_What you will do:_ Every entry must appear in the answer exactly as it does here.

_Supplied information:_
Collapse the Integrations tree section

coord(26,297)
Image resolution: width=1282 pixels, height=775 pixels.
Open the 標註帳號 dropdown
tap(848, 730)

_Response to the exercise:_
Collapse the Integrations tree section

coord(26,297)
Image resolution: width=1282 pixels, height=775 pixels.
Open the 標註帳號 dropdown
tap(848, 730)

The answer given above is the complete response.